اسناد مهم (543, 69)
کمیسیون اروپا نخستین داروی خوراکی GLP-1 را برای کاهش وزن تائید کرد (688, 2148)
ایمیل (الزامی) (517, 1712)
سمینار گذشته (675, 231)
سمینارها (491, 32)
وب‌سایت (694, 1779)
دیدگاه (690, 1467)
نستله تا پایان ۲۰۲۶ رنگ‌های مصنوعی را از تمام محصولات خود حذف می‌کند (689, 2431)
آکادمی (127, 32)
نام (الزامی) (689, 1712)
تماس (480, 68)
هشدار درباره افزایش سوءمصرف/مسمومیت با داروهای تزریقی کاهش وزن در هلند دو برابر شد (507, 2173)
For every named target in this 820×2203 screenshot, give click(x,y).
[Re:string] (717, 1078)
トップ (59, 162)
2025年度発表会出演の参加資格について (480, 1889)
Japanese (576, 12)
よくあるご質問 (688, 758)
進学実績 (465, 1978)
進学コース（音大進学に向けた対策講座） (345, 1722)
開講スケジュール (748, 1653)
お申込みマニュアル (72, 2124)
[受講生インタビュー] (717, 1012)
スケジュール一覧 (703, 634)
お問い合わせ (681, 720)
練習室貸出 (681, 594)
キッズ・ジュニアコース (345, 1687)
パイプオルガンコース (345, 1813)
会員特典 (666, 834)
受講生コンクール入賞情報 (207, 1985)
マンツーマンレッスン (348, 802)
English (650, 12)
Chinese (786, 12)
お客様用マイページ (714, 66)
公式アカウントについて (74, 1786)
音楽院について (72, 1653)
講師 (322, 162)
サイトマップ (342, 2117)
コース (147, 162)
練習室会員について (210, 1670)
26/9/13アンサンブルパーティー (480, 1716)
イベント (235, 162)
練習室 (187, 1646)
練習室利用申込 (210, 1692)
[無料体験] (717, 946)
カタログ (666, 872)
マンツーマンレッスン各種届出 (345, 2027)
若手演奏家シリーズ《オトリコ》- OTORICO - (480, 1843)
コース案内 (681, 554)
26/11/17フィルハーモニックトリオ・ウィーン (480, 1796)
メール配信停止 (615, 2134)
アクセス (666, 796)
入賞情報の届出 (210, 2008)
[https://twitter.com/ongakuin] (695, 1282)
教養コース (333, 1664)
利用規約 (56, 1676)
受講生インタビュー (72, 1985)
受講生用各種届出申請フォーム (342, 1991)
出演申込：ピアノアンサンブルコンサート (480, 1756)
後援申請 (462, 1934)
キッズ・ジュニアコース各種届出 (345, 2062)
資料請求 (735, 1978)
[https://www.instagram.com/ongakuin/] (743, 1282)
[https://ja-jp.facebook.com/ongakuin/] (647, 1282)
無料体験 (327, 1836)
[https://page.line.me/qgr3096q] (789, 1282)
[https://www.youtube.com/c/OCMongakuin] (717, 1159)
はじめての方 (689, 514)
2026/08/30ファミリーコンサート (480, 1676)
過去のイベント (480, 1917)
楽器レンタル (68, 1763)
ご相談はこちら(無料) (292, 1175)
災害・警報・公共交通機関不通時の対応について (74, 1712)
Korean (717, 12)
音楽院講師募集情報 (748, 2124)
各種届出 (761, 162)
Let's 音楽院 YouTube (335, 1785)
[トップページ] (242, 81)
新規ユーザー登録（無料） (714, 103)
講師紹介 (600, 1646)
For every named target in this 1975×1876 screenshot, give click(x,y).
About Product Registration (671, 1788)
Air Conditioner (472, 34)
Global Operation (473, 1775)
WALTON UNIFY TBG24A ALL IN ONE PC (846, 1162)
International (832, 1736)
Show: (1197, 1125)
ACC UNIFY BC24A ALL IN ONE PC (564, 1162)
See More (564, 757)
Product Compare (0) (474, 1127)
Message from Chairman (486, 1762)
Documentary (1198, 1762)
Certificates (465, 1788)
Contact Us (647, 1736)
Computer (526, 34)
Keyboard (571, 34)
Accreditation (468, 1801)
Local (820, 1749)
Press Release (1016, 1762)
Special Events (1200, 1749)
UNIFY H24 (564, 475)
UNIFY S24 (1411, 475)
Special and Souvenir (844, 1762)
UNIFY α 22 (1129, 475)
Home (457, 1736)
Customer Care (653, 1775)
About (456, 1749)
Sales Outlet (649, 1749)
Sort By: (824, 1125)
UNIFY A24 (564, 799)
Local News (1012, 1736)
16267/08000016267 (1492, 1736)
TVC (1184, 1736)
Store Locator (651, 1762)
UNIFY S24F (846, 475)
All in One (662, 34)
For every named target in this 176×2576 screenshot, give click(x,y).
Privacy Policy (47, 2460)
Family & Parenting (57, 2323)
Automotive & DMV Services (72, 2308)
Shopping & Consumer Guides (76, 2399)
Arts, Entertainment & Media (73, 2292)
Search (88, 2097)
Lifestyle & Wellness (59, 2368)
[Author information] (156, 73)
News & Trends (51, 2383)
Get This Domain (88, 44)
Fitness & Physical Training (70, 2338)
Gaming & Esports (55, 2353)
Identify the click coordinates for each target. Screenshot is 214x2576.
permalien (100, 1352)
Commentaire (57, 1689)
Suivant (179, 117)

========

### To do
What you give back must be the stretch above, starting at the line with "وب‌سایت (694, 1779)" and ending at the line with "コース (147, 162)", copied exactly.

### Response area
وب‌سایت (694, 1779)
دیدگاه (690, 1467)
نستله تا پایان ۲۰۲۶ رنگ‌های مصنوعی را از تمام محصولات خود حذف می‌کند (689, 2431)
آکادمی (127, 32)
نام (الزامی) (689, 1712)
تماس (480, 68)
هشدار درباره افزایش سوءمصرف/مسمومیت با داروهای تزریقی کاهش وزن در هلند دو برابر شد (507, 2173)
For every named target in this 820×2203 screenshot, give click(x,y).
[Re:string] (717, 1078)
トップ (59, 162)
2025年度発表会出演の参加資格について (480, 1889)
Japanese (576, 12)
よくあるご質問 (688, 758)
進学実績 (465, 1978)
進学コース（音大進学に向けた対策講座） (345, 1722)
開講スケジュール (748, 1653)
お申込みマニュアル (72, 2124)
[受講生インタビュー] (717, 1012)
スケジュール一覧 (703, 634)
お問い合わせ (681, 720)
練習室貸出 (681, 594)
キッズ・ジュニアコース (345, 1687)
パイプオルガンコース (345, 1813)
会員特典 (666, 834)
受講生コンクール入賞情報 (207, 1985)
マンツーマンレッスン (348, 802)
English (650, 12)
Chinese (786, 12)
お客様用マイページ (714, 66)
公式アカウントについて (74, 1786)
音楽院について (72, 1653)
講師 (322, 162)
サイトマップ (342, 2117)
コース (147, 162)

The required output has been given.